Ekspor China tumbuh meskipun permintaan global melambat.
Ekspor China meningkat menjadi 24,22 lakh rupee April lalu. Sementara itu, impor negara turun 7,9 persen menjadi Rs 16,83 crore.
Bank sentral di banyak negara, termasuk Amerika Serikat dan negara-negara Eropa, menaikkan suku bunga, dan permintaan global turun. Pabrikan China juga melaporkan penurunan pesanan baru dan pesanan ekspor di bulan April.
Juga, Amerika Serikat menjatuhkan sanksi pada banyak produk China, dan ada masalah dengan ekspor ke negara-negara Eropa.
Dalam hal ini, ledakan ekspor China yang tidak terduga mengejutkan banyak orang.
Meskipun perdagangan dengan negara-negara termasuk AS telah terpengaruh, perdagangan China dengan Rusia baru-baru ini meningkat.
Dibandingkan tahun sebelumnya, pada April tahun ini, ekspor ke Rusia meningkat tiga kali lipat. Perlu juga dicatat bahwa pabrikan China kini mengalihkan perhatian mereka baik di dalam negeri maupun ke banyak negara lain di dunia.
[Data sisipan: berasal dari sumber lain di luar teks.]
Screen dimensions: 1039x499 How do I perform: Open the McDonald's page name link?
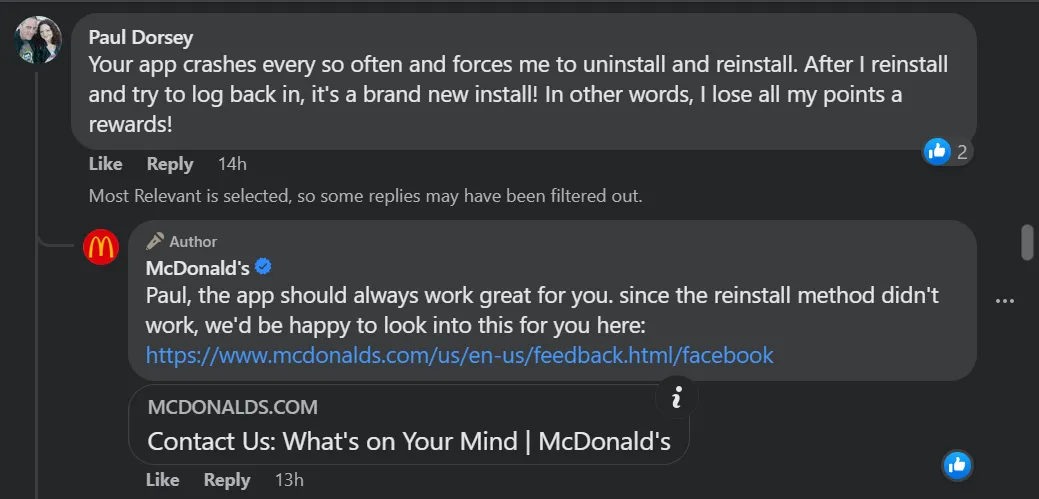196,268
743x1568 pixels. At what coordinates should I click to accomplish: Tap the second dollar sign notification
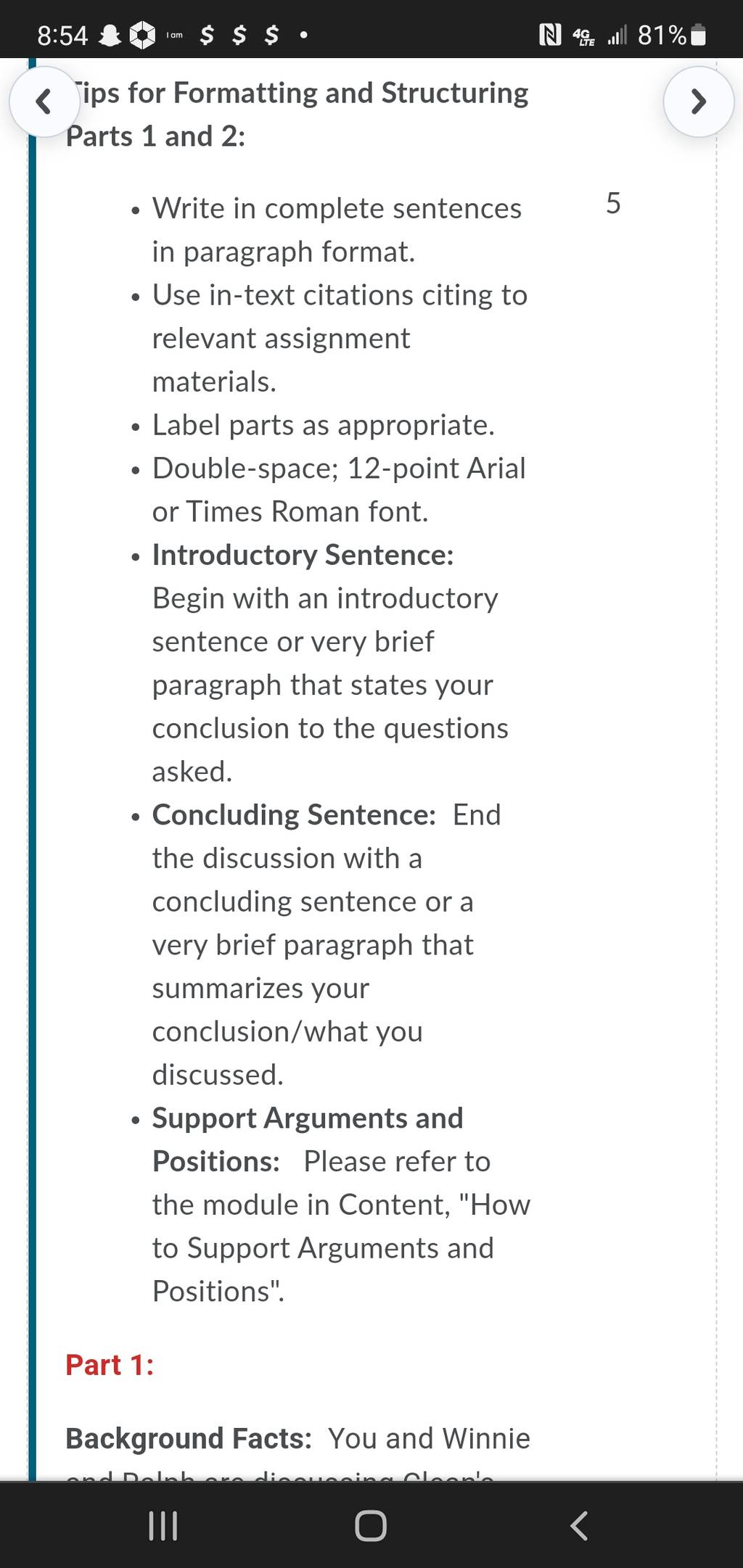click(239, 34)

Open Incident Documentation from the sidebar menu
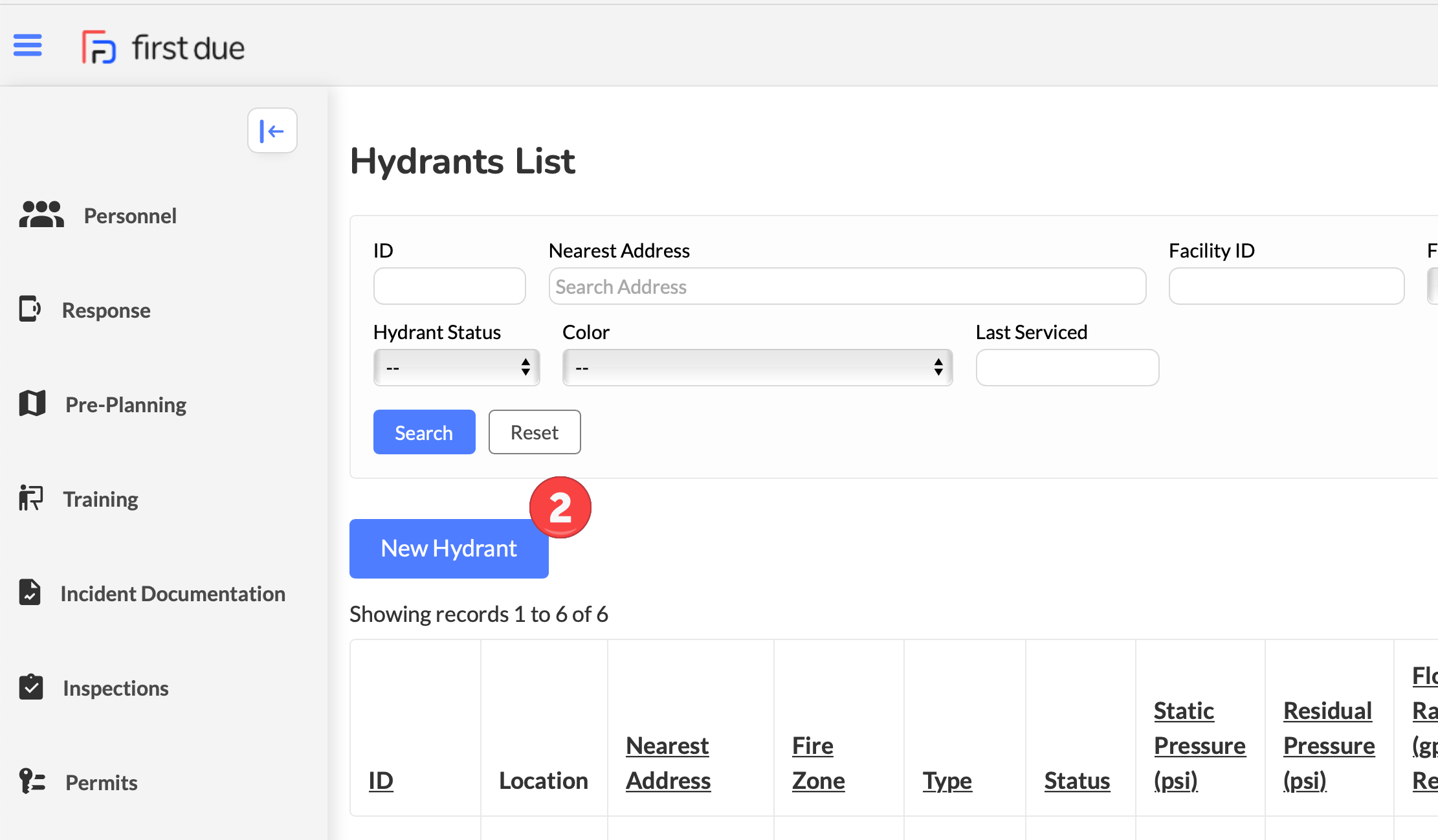click(173, 593)
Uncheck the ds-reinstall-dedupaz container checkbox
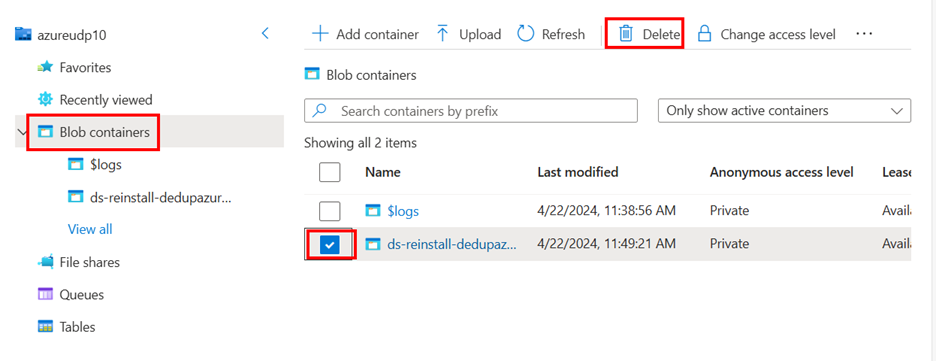Screen dimensions: 936x361 330,243
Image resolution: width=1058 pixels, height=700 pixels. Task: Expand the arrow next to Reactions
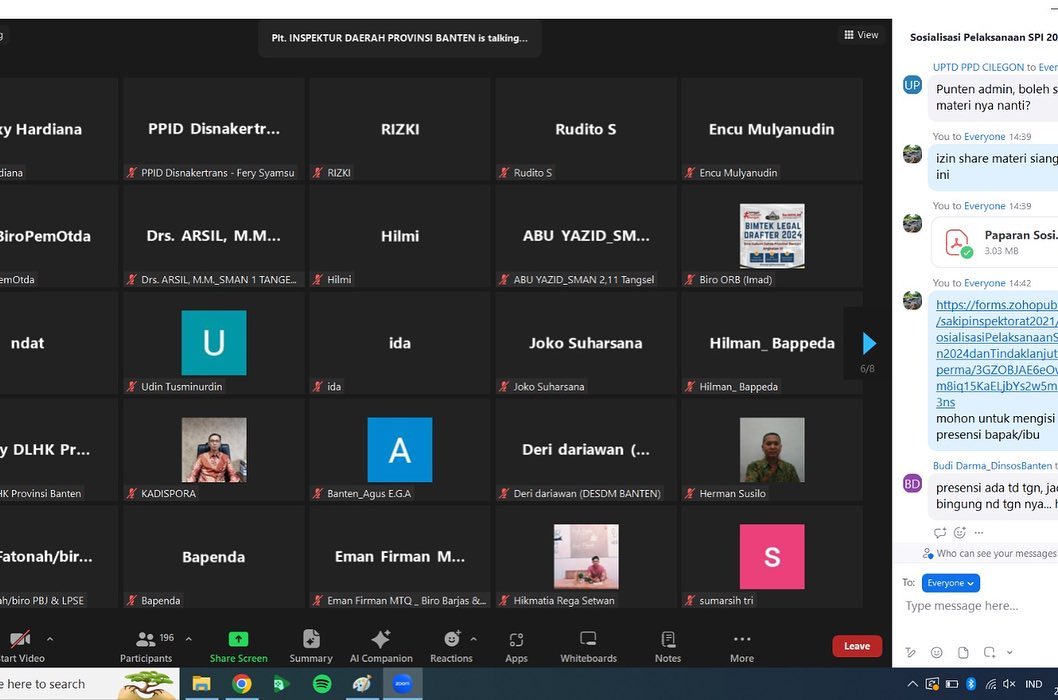coord(474,639)
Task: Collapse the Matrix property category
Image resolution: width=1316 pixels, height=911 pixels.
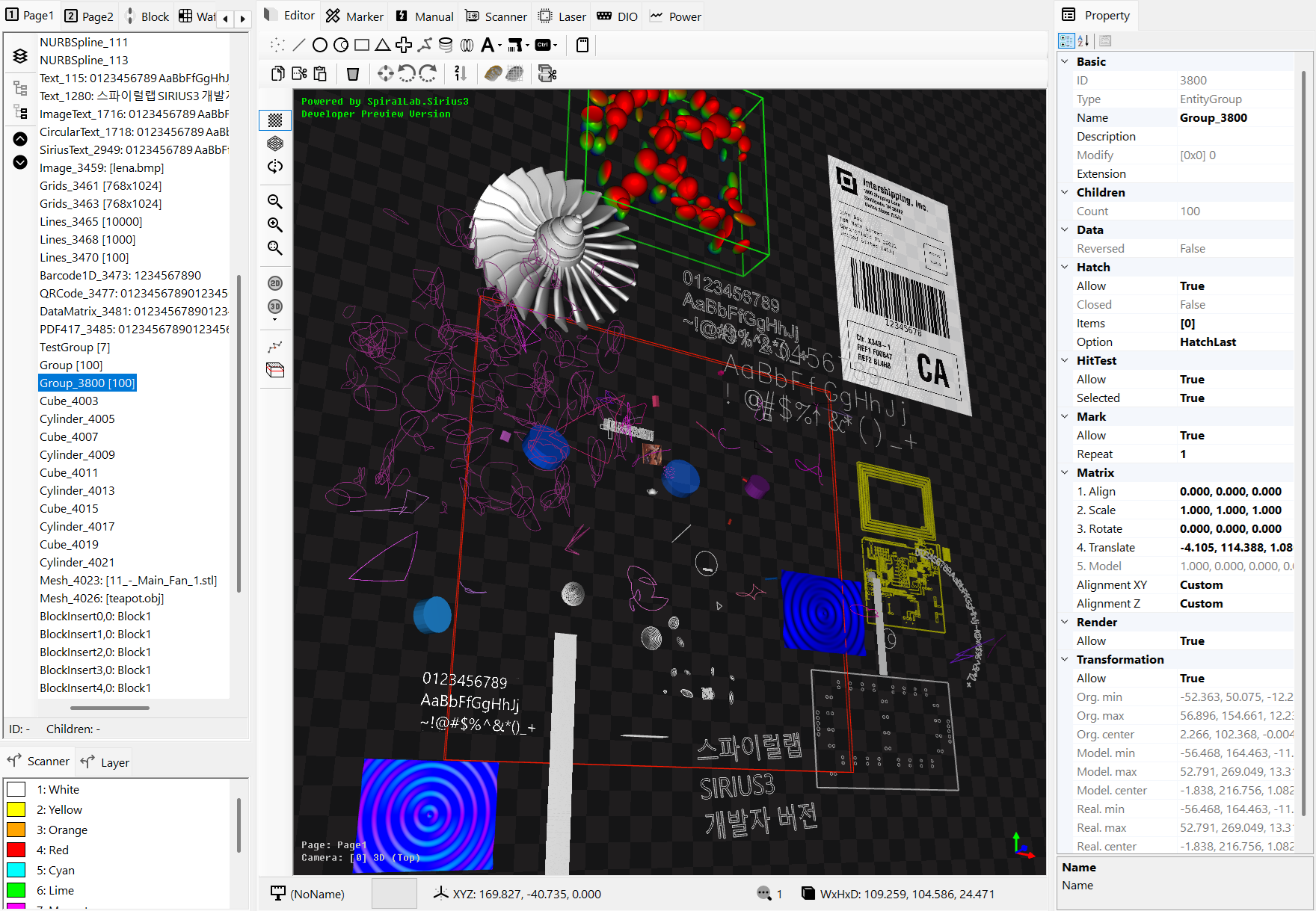Action: pyautogui.click(x=1065, y=472)
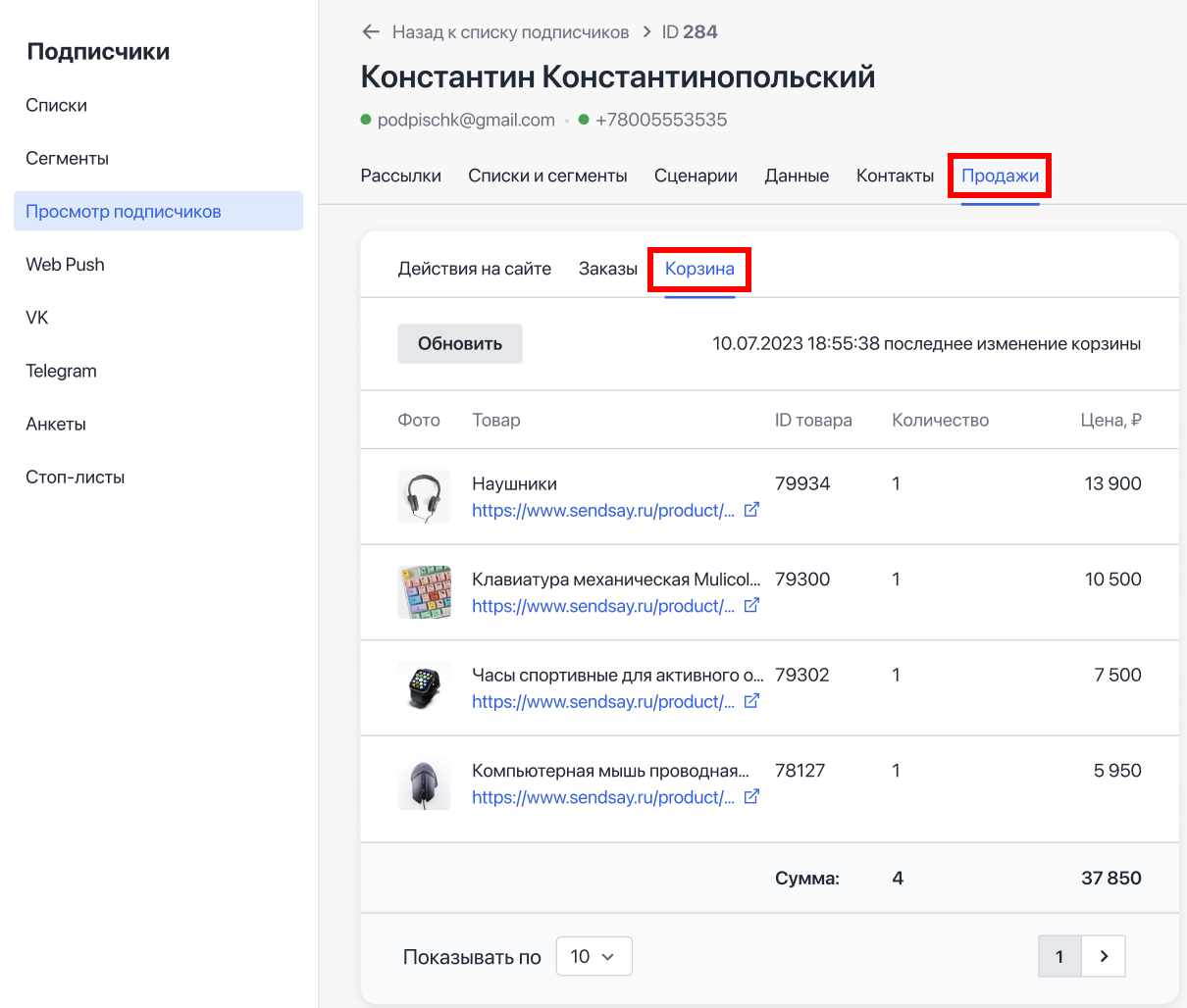Click the headphones product thumbnail
This screenshot has height=1008, width=1187.
424,496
Rizky Pratama adalah penulis di Poupnews.com yang berfokus menyajikan informasi aktual dan relevan bagi pembaca. Ia meliput berbagai topik, mulai dari berita terkini, politik, bisnis, dan teknologi hingga olahraga, hiburan, serta gaya hidup. Dalam setiap tulisannya, Rizky mengutamakan pelaporan yang jelas, akurat, dan mudah dipahami, sehingga pembaca dapat mengikuti perkembangan peristiwa serta isu-isu penting yang berdampak pada kehidupan sehari-hari.